As of late, the IT sector has been paying increasing attention to the topic of contract management. We expect this pattern to continue, and in fact, think that it will be bolstered by a greater focus on ELM. This would connect all legal processes with the larger enterprise systems to unearth unparalleled value. Furthermore, it is expected that these changes will be followed by growing interest in and acceptance of:
• Document automation and review, or just document automation and review, is the process of using software to collect, evaluate, and store documents.
• Electronic Signatures - With the advent of the new hybrid work paradigm, the use of electronic signatures has skyrocketed. We foresee this trend becoming ubiquitous shortly.

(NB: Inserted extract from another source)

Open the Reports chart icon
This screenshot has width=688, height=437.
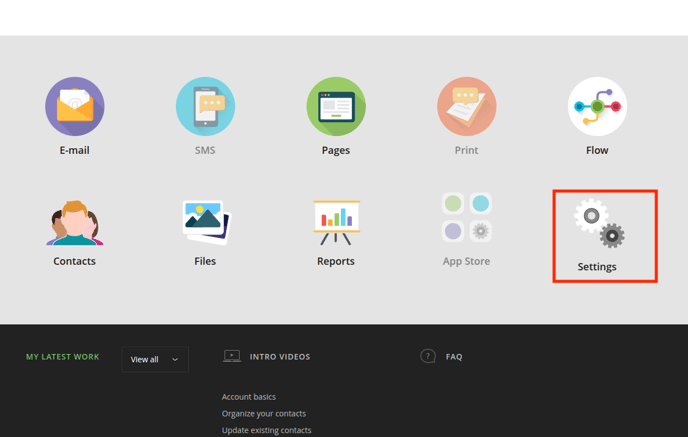click(336, 222)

• Litigation Management - As the number of corporate litigation increases, there will be a greater need for a centralised system to handle all legal matters for a company.

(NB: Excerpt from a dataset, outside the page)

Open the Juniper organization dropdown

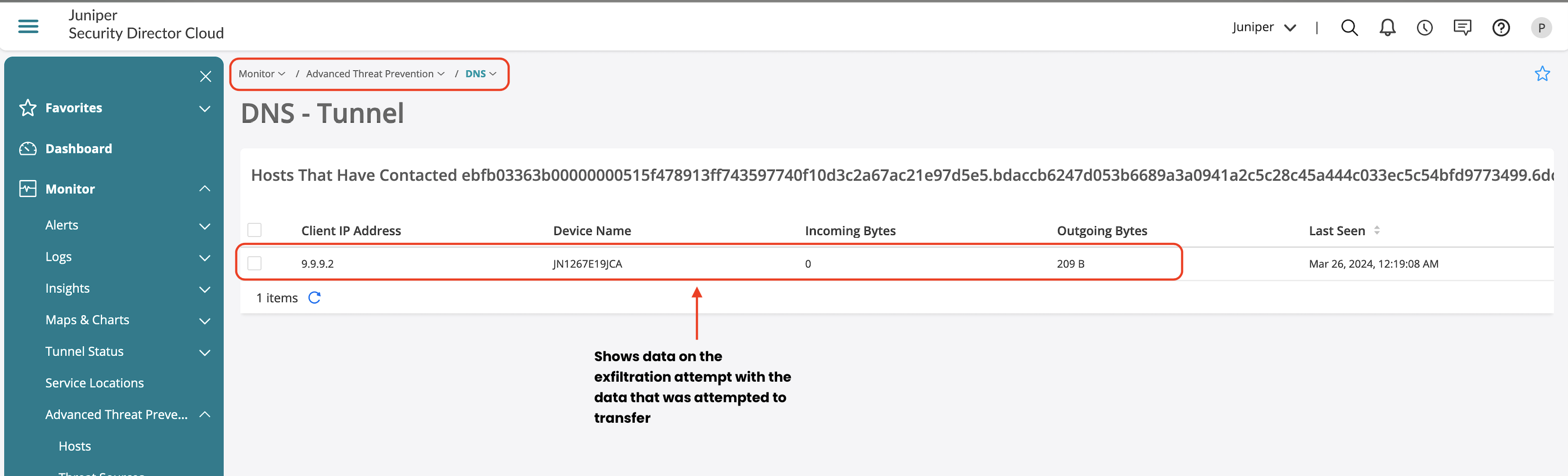1263,27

• Compliance & Entity Management: Rapid growth is anticipated in this industry as a result of recent regulatory changes.
• Artificial intelligence/machine learning with blockchain: smart contracts may reach their apex this year.

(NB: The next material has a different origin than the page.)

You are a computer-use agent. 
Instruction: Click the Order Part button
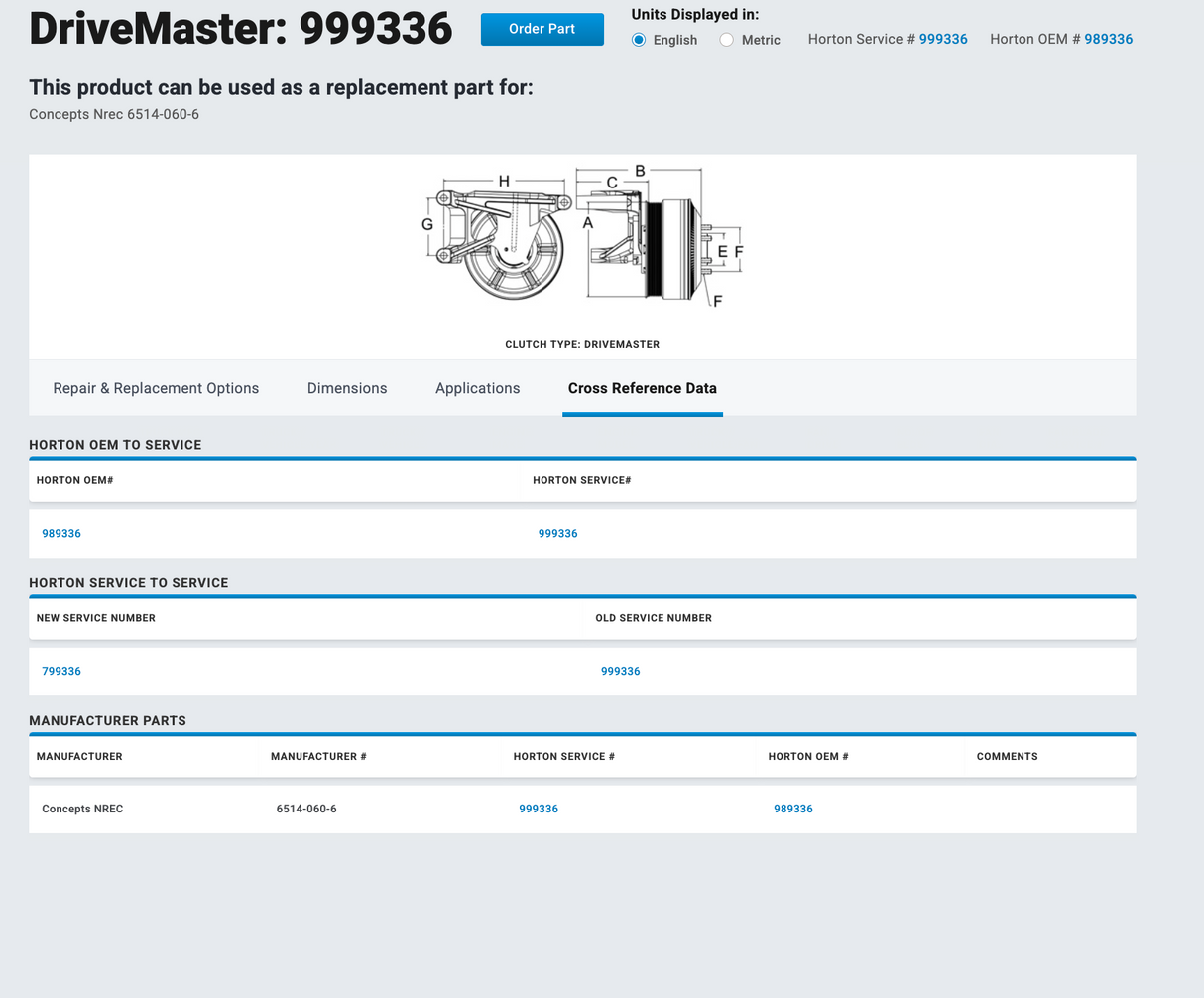tap(542, 29)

• Legal Research - Automated and Assisted Search of Legal Precedents, Lawyer Briefs, Decisions, and More. In the future, AI and ML will be used in a growing number of contexts, such as document analysis, reporting, personalization, and so on.
• Cybersecurity - With a high need for secure SaaSimplementations, innovations in this field are expected to accelerate.
• Today's legal departments are expected to align with business objectives, provide value, and enhance the customer service they deliver. We hope that the legal department will become more of a value generator and less of a drain on resources shortly. Customers will be the ones to push businesses to make this change, as they want more and more from companies.
• Over the next two years, we expect this development to expand to allied domains with blockchain-based AI/ML solutions in data analytics, automated documents, and other areas. The Alternative Legal Service Provider Model has already taken root in India as a consequence of these shifts. More and more law firms are expected to outsource administrative tasks like accounting to ALSPs during the next several months. Legal practices will benefit as they will have more time to devote to serving their clients' needs.
Meet the Game-changers
These game-changers have the potential to alter the playing field since they need a concomitantly enabling transformation in the environment. This transition will be made possible by Legaltech 3.0, which includes fully automated legal processes backed by AI/ML, blockchain, and digital applications. In addition, there have been many more developments, like as:
• The Cloud is on the rise; thanks to its reliability and the fact that it can be accessed from anywhere, "The Cloud" is destined to become the norm in the coming years.
• Heightened Interest from Financial Backers Without the support of financial backers, no ecosystem can survive and thrive. This is no longer the case since several legal technology startups have recently obtained funding. Because of this interest, we may anticipate the most incredible change right now.
• The third enabler, "Attorney 2.0," is revolutionising the dialogue between clients and lawyers. Clients and other stakeholders will increasingly use existing tech-enabled interaction strategies with legal service providers.
There is an opportunity for significant alterations not only between the years 2022 and 2023 but also in the years to follow. The ecosystem as a whole is going to be rethought by placing an emphasis on enablers and modifying the expectations of consumers. At the business level, the current tendency is toward greater integration of stakeholders, processes, and technological components. As a result, those with a stake in the Indian legal technology industry need to move rapidly.